| To do |
Turn every line of the entries below into one numbered list, leaving out the blank lines.
====================
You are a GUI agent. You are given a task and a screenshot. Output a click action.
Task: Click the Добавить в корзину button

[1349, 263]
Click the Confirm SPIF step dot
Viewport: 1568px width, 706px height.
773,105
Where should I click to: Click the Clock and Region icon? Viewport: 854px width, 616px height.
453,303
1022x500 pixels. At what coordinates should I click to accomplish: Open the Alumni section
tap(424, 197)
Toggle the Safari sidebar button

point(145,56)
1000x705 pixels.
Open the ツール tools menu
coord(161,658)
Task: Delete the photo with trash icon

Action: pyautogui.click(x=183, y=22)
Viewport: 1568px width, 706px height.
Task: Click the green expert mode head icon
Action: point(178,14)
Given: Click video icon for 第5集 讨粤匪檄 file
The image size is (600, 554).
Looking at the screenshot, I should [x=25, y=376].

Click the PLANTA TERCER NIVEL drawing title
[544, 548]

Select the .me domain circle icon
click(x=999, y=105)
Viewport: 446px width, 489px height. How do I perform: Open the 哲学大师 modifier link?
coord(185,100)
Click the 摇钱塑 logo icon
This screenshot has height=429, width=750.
====================
| Full solution |
1. You are a GUI agent. You are given a task and a screenshot. Output a click action.
2. Task: Click the Добавить в корзину button
3. [1349, 263]
4. Click the Confirm SPIF step dot
5. Viewport: 1568px width, 706px height.
6. 773,105
7. Where should I click to: Click the Clock and Region icon? Viewport: 854px width, 616px height.
8. 453,303
9. 1022x500 pixels. At what coordinates should I click to accomplish: Open the Alumni section
10. tap(424, 197)
11. Toggle the Safari sidebar button
12. point(145,56)
13. 1000x705 pixels.
14. Open the ツール tools menu
15. coord(161,658)
16. Task: Delete the photo with trash icon
17. Action: pyautogui.click(x=183, y=22)
18. Viewport: 1568px width, 706px height.
19. Task: Click the green expert mode head icon
20. Action: point(178,14)
21. Given: Click video icon for 第5集 讨粤匪檄 file
22. The image size is (600, 554).
23. Looking at the screenshot, I should [x=25, y=376].
24. Click the PLANTA TERCER NIVEL drawing title
25. [544, 548]
26. Select the .me domain circle icon
27. click(x=999, y=105)
28. Viewport: 446px width, 489px height. How do I perform: Open the 哲学大师 modifier link?
29. coord(185,100)
30. Click the 摇钱塑 logo icon
31. This screenshot has height=429, width=750.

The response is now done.